In those early books, Lepore’s argument hinged on the power of stories to shape our lives. This thesis has become the touchstone of both her historical and journalistic writing. “The rise of American democracy is bound up with the history of reading and writing,” she argued in The Story of America, her 2012 collection of essays. “The United States is a story,” she claimed; “it follows certain narrative conventions. … Who has a part in a nation’s story, like who can become a citizen and who has a right to vote, isn’t foreordained, or even stable. The story’s plot, like the nation’s borders and the nature of its electorate, is always shifting.” When Lepore wrote The Story of America, she was interested primarily in studying other people’s narratives about the nation, not in writing one herself. Six years later, she has offered up her own account.

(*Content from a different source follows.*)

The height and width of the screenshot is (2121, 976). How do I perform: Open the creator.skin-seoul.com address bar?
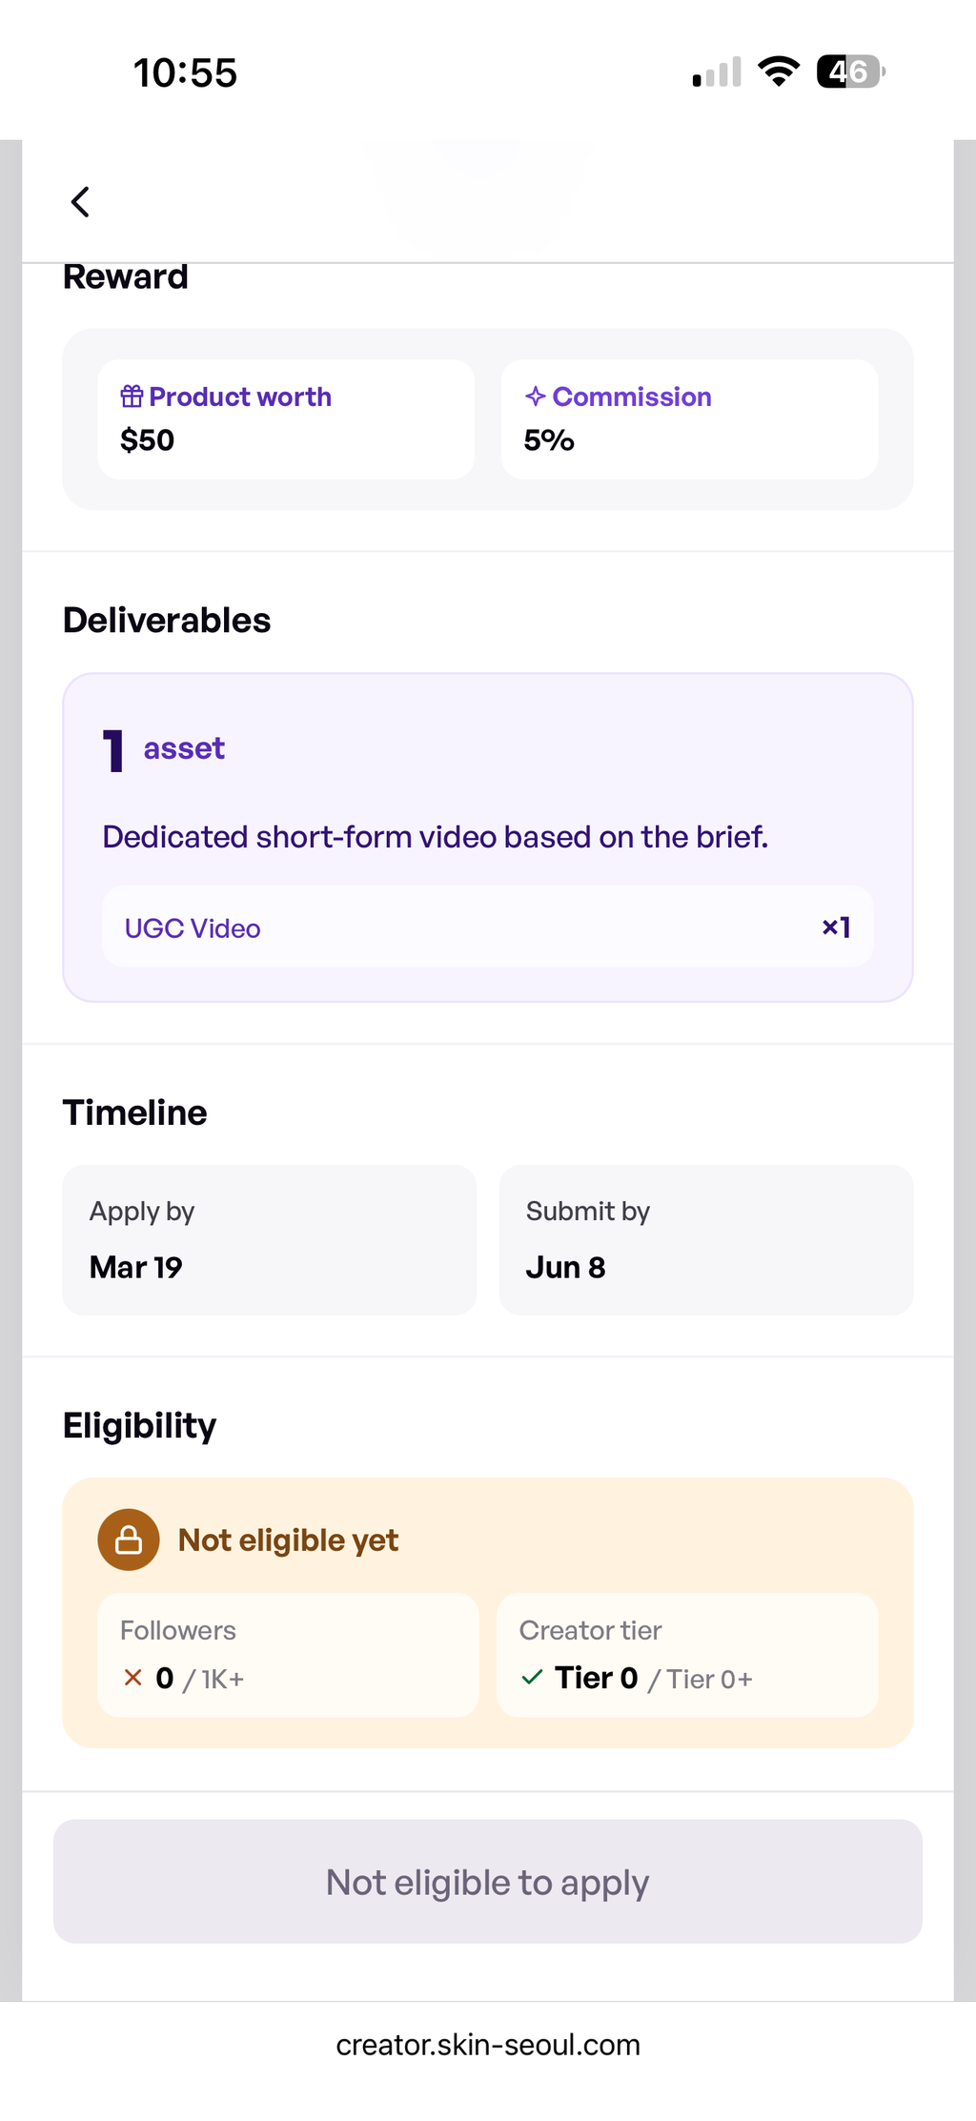coord(488,2045)
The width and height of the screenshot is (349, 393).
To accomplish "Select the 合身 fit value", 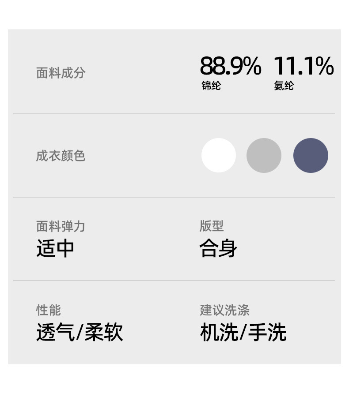I will point(218,248).
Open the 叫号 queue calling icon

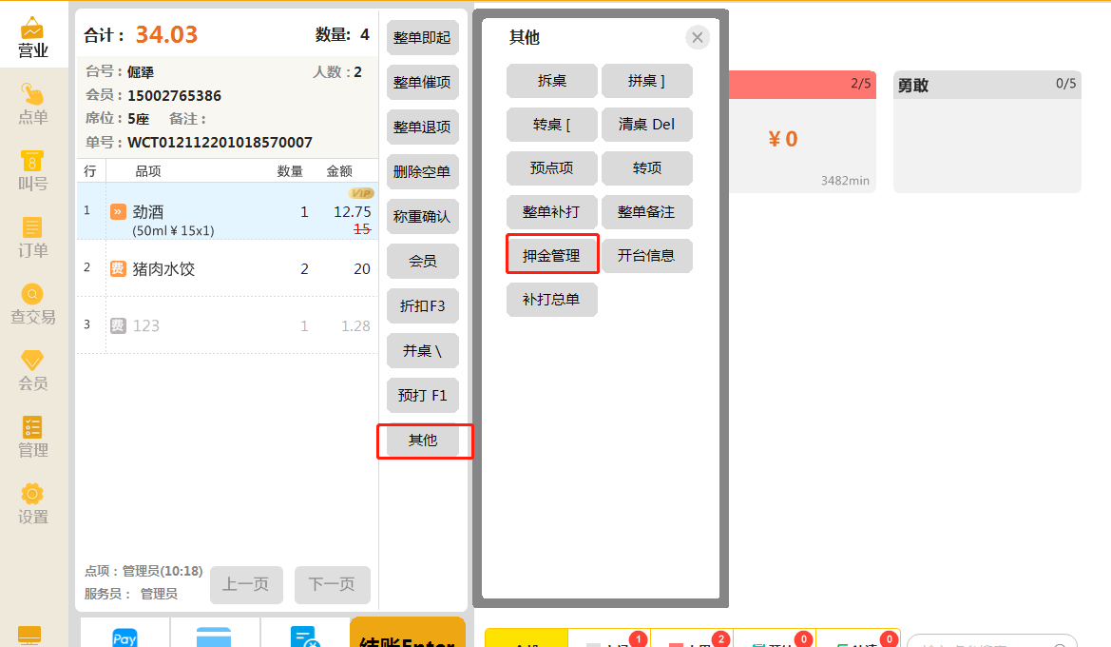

“I haven’t attempted to tell the whole story,” she writes in These Truths, her new history of the United States. “No one could.” Instead, she explains, “I’ve confined myself to what, in my view, a people constituted as a nation in the early twenty-first century need to know about their own past.” What does the history of America seen through the lens of 2016 look like? In other words, what kind of story ends with Donald Trump?
More here.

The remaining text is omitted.